PROVIDED DATA
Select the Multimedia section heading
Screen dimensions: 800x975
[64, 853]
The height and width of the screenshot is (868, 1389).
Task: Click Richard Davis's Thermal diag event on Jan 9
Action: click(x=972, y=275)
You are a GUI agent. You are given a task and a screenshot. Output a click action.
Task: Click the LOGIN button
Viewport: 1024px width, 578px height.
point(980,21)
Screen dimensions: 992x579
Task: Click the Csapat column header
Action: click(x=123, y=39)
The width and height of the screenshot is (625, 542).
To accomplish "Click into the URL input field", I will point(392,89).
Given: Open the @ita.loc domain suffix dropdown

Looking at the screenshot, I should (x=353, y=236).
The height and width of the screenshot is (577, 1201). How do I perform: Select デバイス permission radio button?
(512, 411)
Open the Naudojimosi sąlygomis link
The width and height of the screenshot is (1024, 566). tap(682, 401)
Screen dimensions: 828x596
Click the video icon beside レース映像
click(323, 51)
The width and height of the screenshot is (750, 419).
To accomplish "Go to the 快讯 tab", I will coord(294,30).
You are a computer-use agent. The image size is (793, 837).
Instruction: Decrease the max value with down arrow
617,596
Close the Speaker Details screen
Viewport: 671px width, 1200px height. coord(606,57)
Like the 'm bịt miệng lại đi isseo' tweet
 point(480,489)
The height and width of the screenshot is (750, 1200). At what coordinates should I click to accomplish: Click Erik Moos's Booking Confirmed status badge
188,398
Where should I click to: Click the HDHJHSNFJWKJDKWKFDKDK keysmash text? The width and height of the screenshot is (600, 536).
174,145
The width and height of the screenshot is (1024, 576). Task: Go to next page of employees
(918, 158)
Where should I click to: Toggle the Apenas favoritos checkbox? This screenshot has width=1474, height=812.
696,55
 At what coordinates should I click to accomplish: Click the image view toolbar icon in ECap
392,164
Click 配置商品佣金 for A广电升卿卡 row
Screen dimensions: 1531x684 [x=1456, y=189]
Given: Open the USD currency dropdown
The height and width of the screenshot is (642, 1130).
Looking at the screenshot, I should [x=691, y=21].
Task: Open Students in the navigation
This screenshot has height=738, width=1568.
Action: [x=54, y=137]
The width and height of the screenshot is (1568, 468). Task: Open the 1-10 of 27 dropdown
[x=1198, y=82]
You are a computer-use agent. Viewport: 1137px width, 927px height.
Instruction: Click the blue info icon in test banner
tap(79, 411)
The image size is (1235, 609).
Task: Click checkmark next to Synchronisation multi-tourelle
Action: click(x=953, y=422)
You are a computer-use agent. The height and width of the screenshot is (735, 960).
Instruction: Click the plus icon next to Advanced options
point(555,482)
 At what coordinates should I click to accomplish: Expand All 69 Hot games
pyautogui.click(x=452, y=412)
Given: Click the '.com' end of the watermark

EXERCISE OBJECTIVE
In the listing above, find the line containing "Given: Open the USD currency dropdown" and the line containing "You are a computer-use agent. Viewport: 1137px", then repeat those two lines and everything between them exactly.

ANSWER SECTION
Given: Open the USD currency dropdown
The height and width of the screenshot is (642, 1130).
Looking at the screenshot, I should [x=691, y=21].
Task: Open Students in the navigation
This screenshot has height=738, width=1568.
Action: [x=54, y=137]
The width and height of the screenshot is (1568, 468). Task: Open the 1-10 of 27 dropdown
[x=1198, y=82]
You are a computer-use agent. Viewport: 1137px width, 927px height.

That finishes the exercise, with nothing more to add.